To comply with a court order in a separate federal lawsuit, the semiautonomous Department of Energy nuclear weapons agency shipped the plutonium to Nevada from South Carolina some time before November 2018. Nevada officials, unaware the plutonium had already been sent, sued that year to stop the shipment, later amending the complaint to demand removal of the plutonium.
Now, “the Parties are currently engaged in substantive and promising settlement negotiations,” according to a joint filing seeking a stay in the case. “If the Parties reach an agreement in principle by March 31, 2020, the Parties will file a Notice of Settlement Status and request that the Court extend the Stipulated Stay so that the Parties can finalize the settlement.”

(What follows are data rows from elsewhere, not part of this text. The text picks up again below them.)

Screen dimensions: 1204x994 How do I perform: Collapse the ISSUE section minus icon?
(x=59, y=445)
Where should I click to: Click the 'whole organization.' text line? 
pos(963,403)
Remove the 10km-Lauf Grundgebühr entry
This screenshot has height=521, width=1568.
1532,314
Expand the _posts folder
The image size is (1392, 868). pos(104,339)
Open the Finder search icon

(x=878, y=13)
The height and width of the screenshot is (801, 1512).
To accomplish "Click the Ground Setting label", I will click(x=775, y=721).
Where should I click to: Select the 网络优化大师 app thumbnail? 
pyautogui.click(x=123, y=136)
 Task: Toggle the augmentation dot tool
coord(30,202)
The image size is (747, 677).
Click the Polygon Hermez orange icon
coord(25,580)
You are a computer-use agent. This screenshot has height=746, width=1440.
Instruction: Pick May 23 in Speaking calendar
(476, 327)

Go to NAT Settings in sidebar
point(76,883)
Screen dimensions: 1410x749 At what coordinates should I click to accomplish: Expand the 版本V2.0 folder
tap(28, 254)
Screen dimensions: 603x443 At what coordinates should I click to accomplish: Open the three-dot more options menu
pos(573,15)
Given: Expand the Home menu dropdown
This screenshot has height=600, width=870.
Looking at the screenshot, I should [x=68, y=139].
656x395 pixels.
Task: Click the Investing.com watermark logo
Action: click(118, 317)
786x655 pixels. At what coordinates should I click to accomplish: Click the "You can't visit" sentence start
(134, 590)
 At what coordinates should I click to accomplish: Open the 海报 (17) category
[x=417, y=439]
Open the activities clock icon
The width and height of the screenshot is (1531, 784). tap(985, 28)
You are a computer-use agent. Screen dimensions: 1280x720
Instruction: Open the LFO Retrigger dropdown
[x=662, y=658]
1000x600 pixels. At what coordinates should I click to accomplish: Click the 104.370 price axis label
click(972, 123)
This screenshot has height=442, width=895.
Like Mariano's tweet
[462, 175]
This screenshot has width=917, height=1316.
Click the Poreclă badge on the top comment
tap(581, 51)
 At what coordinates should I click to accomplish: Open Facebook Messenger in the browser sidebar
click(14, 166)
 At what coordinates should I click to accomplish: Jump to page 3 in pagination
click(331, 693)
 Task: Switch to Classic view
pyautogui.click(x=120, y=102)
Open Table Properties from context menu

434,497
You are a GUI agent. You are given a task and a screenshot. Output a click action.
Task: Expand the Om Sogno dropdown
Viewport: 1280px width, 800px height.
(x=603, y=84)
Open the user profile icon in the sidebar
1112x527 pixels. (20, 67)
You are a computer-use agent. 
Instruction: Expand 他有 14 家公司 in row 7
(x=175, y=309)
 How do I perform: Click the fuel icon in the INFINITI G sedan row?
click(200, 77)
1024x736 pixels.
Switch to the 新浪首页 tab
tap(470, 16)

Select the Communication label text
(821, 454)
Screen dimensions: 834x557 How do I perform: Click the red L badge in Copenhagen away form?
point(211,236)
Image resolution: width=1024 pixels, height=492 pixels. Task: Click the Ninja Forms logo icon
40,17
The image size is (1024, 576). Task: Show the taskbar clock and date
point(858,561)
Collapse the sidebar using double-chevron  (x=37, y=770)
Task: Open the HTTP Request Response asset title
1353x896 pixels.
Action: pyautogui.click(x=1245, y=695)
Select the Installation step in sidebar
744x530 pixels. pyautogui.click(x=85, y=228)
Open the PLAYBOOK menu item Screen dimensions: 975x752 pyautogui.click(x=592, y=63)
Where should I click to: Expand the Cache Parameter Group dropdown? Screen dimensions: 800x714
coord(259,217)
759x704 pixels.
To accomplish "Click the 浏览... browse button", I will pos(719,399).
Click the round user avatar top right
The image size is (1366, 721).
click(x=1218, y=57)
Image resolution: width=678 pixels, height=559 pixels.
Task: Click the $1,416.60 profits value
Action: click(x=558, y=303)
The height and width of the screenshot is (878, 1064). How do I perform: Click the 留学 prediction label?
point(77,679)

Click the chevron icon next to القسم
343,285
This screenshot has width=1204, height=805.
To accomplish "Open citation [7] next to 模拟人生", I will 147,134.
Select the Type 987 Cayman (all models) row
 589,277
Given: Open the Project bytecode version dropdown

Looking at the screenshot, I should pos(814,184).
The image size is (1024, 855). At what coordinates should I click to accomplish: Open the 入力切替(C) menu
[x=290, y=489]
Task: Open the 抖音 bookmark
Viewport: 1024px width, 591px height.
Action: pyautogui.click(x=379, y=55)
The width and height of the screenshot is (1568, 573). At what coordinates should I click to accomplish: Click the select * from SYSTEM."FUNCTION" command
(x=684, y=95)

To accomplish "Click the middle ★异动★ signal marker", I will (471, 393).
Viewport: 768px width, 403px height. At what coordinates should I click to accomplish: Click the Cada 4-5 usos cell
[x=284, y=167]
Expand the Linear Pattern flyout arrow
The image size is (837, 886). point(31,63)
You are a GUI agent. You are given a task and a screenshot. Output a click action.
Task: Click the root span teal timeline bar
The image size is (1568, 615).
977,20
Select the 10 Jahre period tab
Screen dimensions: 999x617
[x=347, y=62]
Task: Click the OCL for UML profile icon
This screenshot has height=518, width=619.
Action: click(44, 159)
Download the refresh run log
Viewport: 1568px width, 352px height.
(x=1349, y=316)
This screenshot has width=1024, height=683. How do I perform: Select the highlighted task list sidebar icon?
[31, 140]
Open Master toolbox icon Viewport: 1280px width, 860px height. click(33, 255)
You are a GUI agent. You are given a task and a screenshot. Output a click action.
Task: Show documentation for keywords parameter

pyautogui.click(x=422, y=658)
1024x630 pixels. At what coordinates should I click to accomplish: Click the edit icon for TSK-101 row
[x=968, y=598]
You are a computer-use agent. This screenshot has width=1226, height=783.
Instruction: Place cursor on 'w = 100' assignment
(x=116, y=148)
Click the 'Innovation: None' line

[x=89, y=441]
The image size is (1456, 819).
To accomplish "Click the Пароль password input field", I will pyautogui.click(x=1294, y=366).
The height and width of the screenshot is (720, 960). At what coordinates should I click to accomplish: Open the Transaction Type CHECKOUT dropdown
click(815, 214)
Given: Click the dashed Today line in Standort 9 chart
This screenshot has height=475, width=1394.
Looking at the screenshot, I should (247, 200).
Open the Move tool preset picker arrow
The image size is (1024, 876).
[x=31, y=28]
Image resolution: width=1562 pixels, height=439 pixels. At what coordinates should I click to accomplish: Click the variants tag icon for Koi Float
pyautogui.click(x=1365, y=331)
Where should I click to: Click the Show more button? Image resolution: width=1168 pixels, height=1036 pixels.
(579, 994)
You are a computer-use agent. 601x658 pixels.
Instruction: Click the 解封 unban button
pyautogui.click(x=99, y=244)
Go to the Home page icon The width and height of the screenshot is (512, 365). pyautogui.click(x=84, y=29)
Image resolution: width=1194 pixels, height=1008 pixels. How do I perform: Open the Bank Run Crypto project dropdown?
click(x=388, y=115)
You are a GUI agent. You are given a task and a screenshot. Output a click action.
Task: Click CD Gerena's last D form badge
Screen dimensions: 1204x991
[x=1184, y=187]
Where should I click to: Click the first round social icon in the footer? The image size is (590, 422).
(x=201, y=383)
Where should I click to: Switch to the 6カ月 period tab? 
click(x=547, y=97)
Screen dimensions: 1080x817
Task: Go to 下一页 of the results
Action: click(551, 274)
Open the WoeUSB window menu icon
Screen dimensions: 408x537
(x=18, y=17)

The state claimed the shipment, then storing plutonium at the NNSS Device Assembly Facility, constituted a nuisance potentially harmful to Nevada’s people and property. The NNSA disagreed, saying t complied with federal environmental law in moving the material, which was in any case safely ensconced in one of the agency’s newer storage sites, smack in the middle of a 1,300 square-mile desert compound more than 100 miles northwest from Las Vegas.
The plutonium now sitting at the Device Assembly Facility was once part of a 34-metric-ton surplus tranche slated for disposal at the Savannah River Site in Aiken, S.C. However, South Carolina in 2016 sued the NNSA and demanded the agency remove the plutonium from the facility after blowing a legal deadline to dispose of the material in the now-canceled Mixed Oxide Fuel Fabrication Facility.
The NNSA subsequently reclassified 1 metric ton of the South Carolina plutonium as for weapons-production and ship it to Nevada and Texas. Ultimately, the plutonium will be used to make pits — fissile cores — for W87-1 style warheads intended for future Ground-Based Strategic Deterrent missiles: silo-based Air Force missiles scheduled to replace the current Minuteman III fleet starting around 2030.